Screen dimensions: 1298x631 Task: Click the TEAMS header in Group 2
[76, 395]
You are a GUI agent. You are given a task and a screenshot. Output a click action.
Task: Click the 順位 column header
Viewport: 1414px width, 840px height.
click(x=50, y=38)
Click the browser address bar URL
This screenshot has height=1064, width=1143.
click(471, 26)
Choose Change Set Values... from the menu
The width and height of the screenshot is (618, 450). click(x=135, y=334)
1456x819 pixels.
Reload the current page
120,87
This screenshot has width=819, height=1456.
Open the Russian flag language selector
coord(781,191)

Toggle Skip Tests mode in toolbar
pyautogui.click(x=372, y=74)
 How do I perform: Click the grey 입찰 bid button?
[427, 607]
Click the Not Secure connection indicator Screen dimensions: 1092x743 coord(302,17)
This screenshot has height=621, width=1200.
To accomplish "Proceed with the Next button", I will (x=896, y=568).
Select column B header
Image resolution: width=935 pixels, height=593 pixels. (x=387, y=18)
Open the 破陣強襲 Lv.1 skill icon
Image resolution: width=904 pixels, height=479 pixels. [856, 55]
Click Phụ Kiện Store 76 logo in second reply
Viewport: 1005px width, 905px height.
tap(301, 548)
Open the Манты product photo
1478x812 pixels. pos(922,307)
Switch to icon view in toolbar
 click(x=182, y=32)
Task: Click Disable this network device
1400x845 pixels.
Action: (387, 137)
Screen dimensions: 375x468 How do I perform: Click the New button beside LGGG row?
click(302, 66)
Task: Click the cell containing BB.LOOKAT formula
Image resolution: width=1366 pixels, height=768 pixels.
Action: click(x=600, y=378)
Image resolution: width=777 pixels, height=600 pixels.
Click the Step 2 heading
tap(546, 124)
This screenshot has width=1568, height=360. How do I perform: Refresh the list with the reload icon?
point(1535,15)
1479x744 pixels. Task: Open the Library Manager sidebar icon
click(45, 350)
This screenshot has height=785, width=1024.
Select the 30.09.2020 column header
--
All of the data above must be repeated exactly.

Screen dimensions: 1298x631 Task: Click the TEAMS header in Group 2
[76, 395]
You are a GUI agent. You are given a task and a screenshot. Output a click action.
Task: Click the 順位 column header
Viewport: 1414px width, 840px height.
click(x=50, y=38)
Click the browser address bar URL
This screenshot has height=1064, width=1143.
click(471, 26)
Choose Change Set Values... from the menu
The width and height of the screenshot is (618, 450). click(x=135, y=334)
1456x819 pixels.
Reload the current page
120,87
This screenshot has width=819, height=1456.
Open the Russian flag language selector
coord(781,191)

Toggle Skip Tests mode in toolbar
pyautogui.click(x=372, y=74)
 How do I perform: Click the grey 입찰 bid button?
[427, 607]
Click the Not Secure connection indicator Screen dimensions: 1092x743 coord(302,17)
This screenshot has height=621, width=1200.
To accomplish "Proceed with the Next button", I will (x=896, y=568).
Select column B header
Image resolution: width=935 pixels, height=593 pixels. (x=387, y=18)
Open the 破陣強襲 Lv.1 skill icon
Image resolution: width=904 pixels, height=479 pixels. [856, 55]
Click Phụ Kiện Store 76 logo in second reply
Viewport: 1005px width, 905px height.
tap(301, 548)
Open the Манты product photo
1478x812 pixels. pos(922,307)
Switch to icon view in toolbar
 click(x=182, y=32)
Task: Click Disable this network device
1400x845 pixels.
Action: (387, 137)
Screen dimensions: 375x468 How do I perform: Click the New button beside LGGG row?
click(302, 66)
Task: Click the cell containing BB.LOOKAT formula
Image resolution: width=1366 pixels, height=768 pixels.
Action: click(x=600, y=378)
Image resolution: width=777 pixels, height=600 pixels.
Click the Step 2 heading
tap(546, 124)
This screenshot has width=1568, height=360. How do I perform: Refresh the list with the reload icon?
point(1535,15)
1479x744 pixels. Task: Open the Library Manager sidebar icon
click(45, 350)
This screenshot has height=785, width=1024.
Select the 30.09.2020 column header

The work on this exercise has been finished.